Coupled Electrochemical-Thermal-Mechanical Battery Modeling under Abuse Conditions, 03-R6165

Background

Lithium-ion batteries have been established as the preferred energy storage technology for electrified vehicles and for renewable energy grid storage. These batteries are relatively lightweight and energy dense, but their use introduces some safety challenges. When exposed to mechanical abuse, via crushing or penetration, damage to the internal battery structure can result in short-circuits that release large amounts of energy which can lead to dangerous battery fires.

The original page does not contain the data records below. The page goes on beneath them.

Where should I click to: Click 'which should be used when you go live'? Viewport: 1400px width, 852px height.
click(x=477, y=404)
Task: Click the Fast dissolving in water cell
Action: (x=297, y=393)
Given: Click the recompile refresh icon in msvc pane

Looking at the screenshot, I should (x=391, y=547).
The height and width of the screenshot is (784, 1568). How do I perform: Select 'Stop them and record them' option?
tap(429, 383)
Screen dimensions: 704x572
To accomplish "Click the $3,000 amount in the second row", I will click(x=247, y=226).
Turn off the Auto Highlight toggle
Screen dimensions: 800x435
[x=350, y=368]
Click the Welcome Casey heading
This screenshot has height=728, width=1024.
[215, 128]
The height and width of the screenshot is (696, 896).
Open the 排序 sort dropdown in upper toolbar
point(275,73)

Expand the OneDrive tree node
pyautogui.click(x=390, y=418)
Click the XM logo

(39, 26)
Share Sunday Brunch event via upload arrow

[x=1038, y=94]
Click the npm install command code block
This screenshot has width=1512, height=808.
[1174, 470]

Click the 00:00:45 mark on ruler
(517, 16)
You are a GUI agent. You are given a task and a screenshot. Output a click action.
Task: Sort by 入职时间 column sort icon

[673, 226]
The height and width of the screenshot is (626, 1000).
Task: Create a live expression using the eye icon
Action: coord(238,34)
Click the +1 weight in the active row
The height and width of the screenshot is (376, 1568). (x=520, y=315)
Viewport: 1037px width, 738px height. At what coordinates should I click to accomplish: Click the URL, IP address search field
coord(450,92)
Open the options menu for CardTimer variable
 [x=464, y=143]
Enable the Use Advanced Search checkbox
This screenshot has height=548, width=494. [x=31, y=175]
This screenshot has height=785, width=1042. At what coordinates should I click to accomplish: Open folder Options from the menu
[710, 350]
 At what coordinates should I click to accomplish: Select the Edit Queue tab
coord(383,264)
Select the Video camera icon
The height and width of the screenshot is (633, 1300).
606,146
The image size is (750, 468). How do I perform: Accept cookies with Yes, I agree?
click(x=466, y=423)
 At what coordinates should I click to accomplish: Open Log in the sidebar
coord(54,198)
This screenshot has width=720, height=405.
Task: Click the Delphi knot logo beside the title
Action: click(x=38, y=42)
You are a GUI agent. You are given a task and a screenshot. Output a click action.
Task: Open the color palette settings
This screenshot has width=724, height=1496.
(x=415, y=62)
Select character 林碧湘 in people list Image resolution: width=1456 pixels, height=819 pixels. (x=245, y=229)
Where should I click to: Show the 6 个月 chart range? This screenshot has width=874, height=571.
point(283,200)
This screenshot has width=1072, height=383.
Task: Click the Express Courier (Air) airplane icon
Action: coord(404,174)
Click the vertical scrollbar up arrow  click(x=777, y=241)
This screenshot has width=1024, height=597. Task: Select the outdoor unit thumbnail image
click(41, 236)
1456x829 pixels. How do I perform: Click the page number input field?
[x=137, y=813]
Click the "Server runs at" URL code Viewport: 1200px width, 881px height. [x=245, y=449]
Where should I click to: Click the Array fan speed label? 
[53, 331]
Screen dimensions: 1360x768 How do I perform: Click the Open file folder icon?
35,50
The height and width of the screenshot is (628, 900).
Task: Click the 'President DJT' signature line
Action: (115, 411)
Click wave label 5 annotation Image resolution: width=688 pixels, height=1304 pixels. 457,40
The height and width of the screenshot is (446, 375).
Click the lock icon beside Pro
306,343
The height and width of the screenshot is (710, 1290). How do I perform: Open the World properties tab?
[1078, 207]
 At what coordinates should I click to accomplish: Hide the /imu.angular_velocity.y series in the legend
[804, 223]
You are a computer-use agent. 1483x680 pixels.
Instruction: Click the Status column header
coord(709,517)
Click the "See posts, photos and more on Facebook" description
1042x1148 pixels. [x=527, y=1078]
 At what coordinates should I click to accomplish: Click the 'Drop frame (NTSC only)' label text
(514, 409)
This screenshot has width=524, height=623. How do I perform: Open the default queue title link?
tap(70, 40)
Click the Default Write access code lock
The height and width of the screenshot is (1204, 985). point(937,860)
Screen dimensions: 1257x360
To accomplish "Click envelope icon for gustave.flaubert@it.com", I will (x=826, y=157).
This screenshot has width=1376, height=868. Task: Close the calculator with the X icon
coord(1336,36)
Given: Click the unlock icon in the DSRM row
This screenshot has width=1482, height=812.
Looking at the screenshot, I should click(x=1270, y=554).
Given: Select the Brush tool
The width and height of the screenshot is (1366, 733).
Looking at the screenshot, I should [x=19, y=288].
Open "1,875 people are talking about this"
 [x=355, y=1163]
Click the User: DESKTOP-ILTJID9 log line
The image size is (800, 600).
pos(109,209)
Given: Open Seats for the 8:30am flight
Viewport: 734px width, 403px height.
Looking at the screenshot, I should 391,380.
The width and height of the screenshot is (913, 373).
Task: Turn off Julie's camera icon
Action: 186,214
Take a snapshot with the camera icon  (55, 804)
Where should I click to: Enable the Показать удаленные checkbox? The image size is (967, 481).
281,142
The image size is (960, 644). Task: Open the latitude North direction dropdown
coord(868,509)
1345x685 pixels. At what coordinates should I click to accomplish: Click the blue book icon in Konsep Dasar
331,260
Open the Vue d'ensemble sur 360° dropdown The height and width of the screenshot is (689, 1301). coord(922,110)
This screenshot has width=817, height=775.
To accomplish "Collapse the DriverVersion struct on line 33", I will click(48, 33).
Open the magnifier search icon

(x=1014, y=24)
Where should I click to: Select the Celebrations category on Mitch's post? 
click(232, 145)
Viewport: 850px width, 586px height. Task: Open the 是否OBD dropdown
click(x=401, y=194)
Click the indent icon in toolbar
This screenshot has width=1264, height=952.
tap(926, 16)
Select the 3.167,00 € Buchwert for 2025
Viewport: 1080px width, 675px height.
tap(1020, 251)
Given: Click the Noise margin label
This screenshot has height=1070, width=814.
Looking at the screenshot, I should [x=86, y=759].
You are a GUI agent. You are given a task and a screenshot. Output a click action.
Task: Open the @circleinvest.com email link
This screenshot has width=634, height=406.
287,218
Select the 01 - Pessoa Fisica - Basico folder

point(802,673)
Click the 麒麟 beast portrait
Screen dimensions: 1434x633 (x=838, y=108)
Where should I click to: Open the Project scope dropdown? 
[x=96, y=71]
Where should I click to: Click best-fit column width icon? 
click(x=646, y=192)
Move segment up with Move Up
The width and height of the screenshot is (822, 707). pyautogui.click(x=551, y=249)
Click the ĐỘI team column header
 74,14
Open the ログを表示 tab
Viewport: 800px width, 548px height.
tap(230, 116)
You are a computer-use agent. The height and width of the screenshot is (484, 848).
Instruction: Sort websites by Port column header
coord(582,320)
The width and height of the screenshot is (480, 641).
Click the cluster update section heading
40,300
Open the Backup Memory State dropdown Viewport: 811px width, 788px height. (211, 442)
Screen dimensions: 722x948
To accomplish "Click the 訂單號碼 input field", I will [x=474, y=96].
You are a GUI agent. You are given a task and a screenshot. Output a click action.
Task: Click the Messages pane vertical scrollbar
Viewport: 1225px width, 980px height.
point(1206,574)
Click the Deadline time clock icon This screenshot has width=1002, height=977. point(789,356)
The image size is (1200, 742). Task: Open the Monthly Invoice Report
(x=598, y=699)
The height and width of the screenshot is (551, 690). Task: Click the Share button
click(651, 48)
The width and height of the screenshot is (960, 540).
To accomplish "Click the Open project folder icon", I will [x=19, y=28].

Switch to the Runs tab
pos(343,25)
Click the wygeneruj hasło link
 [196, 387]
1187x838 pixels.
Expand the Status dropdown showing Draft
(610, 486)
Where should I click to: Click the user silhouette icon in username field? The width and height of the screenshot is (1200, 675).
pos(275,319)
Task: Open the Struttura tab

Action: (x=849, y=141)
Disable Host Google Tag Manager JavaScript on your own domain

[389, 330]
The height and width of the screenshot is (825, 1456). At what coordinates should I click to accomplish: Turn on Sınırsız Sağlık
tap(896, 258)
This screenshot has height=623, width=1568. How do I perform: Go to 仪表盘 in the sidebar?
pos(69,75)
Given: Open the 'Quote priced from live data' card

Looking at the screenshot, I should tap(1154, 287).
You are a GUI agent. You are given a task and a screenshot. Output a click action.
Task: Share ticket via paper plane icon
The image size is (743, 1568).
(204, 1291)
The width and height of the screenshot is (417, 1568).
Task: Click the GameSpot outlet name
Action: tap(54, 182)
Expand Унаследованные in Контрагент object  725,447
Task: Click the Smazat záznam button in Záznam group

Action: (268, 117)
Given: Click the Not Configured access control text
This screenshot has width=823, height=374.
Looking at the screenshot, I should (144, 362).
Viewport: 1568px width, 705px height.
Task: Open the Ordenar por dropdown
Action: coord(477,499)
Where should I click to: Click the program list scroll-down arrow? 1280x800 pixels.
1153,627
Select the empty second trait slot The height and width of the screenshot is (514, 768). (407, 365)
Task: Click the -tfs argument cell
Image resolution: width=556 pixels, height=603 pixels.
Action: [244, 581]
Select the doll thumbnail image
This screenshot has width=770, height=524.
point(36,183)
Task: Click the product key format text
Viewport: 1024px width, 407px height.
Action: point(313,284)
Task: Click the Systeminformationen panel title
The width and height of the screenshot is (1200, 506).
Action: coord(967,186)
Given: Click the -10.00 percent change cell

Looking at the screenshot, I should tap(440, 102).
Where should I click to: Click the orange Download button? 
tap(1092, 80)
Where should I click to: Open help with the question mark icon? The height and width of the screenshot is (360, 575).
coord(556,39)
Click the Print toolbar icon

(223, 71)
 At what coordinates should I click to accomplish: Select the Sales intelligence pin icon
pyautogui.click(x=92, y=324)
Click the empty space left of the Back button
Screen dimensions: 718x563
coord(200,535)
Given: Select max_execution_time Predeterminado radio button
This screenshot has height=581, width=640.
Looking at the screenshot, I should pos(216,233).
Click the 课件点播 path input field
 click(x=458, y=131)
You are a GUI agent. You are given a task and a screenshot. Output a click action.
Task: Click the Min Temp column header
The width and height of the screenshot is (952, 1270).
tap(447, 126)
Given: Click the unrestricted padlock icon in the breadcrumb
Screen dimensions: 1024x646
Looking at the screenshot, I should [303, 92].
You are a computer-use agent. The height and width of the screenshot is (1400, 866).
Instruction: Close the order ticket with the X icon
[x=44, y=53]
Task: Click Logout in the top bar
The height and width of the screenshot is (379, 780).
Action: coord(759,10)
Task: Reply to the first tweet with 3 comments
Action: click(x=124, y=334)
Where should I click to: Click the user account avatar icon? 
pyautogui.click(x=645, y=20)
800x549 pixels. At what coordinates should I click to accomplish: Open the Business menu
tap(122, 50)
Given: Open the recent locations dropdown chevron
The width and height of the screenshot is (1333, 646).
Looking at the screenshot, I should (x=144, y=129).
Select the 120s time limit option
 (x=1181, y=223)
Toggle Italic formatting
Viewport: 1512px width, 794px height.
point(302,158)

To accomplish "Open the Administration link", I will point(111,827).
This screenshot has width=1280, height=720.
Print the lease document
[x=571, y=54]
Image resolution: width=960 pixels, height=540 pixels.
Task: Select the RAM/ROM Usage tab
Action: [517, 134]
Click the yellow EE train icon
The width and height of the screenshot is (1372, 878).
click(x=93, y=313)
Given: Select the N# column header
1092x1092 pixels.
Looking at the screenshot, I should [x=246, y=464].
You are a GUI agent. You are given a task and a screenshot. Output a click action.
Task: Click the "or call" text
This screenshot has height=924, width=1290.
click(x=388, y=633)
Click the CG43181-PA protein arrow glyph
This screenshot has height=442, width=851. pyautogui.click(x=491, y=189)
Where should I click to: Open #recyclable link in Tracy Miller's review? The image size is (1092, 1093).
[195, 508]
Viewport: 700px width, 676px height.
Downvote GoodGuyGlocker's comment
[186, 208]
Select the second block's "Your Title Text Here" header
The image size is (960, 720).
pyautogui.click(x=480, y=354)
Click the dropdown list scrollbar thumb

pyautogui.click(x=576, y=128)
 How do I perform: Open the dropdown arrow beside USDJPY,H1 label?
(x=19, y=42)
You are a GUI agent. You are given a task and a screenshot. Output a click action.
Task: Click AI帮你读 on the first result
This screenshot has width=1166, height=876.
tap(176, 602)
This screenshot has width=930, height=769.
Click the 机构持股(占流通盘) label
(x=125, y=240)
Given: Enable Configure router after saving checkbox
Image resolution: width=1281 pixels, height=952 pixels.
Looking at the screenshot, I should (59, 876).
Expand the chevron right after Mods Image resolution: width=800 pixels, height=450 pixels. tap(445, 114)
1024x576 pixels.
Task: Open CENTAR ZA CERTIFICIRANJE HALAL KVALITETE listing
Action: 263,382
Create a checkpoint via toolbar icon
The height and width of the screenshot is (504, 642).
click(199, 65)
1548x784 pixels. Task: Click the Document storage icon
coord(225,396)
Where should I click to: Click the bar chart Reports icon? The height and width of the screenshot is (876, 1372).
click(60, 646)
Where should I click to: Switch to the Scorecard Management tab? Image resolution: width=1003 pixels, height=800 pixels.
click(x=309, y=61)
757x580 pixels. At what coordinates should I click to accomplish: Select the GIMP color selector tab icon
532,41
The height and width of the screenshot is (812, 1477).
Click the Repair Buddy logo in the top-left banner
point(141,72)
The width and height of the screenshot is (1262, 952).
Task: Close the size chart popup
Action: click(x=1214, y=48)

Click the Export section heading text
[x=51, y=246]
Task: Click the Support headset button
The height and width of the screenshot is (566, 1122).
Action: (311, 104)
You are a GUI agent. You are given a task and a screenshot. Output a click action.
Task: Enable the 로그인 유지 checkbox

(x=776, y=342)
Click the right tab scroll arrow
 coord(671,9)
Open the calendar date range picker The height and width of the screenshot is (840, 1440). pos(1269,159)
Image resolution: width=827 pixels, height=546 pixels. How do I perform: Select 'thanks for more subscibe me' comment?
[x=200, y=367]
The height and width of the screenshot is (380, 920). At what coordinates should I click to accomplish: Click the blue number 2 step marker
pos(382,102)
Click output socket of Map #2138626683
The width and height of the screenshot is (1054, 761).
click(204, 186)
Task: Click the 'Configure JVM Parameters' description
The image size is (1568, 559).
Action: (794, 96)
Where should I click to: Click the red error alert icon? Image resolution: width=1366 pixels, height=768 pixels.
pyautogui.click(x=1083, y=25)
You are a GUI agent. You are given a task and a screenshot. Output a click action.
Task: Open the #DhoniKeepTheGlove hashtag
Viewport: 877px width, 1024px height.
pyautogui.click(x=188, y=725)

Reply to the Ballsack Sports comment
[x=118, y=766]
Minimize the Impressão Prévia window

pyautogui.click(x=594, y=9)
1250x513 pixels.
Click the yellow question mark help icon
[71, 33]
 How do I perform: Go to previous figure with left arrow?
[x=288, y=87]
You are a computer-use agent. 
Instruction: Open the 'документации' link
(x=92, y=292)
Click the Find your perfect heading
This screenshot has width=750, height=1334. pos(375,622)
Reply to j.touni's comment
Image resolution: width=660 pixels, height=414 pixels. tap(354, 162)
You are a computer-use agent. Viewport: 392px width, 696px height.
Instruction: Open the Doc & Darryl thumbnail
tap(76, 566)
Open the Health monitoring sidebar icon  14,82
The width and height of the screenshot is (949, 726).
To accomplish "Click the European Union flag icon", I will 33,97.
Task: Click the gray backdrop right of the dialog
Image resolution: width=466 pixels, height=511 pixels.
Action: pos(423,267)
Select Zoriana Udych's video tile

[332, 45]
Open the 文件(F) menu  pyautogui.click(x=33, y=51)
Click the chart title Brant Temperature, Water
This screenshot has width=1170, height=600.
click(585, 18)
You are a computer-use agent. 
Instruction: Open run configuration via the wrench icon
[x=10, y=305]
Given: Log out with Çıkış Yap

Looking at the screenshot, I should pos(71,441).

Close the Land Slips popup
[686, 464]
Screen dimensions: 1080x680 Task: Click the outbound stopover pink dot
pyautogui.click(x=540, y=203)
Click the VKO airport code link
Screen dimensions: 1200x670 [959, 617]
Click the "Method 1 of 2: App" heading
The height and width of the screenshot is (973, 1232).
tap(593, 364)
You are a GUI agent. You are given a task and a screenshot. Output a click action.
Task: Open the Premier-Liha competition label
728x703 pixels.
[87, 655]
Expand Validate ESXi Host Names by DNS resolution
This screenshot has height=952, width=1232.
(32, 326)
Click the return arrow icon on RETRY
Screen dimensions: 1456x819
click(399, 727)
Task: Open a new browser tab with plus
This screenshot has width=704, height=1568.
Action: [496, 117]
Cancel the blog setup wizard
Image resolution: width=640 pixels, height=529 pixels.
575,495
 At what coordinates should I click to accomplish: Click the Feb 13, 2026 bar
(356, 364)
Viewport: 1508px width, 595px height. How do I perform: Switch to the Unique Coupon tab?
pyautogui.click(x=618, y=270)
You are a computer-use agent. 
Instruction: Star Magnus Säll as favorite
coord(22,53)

This project builds upon the mechanical abuse modeling capabilities developed in 03-R6001 and the thermal abuse modeling capabilities developed in 03-R8968 by combining these two approaches so that complete evaluations of damaged battery packs can be made to determine if resulting short-circuits will be safely contained or result in thermal runaway.

Approach

Test data and developed models from project 03-R6001 were used to develop the coupling method between the mechanical and thermal-electro-chemical domains. The voltage and temperature measurements from single cell drop tests were used to calibrate a mapping of a short-circuit mechanical damage metric to a corresponding internal short-circuit resistance that is imported into the electro-chemical thermal CFD model. For severely damaged batteries, defining a local energy source at the location of the short-circuit damage proved to be the most robust coupling method. This approach was then scaled and validated with the 12-cell and 72-cell module results gathered on project 03-R6001. Finally, this approach was used to predict the thermal propagation of a new, 20-cell battery module design.

Accomplishments

A one-way mapping method from mechanical damage to a thermal propagation model was developed. Depending on damage severity, mechanical damage is either mapped to an internal short-circuit resistance inside the cell or given an initial short-circuit energy source. This approach allows for coupling simulated mechanical battery damage to a thermal battery model that can predict thermal propagation within a module or battery pack. This method was used to design two different 20-cell battery modules and predict the rate of thermal propagation from a failed cell to neighboring cells. The rate of thermal runaway propagation predicted by the model closely matched the test result.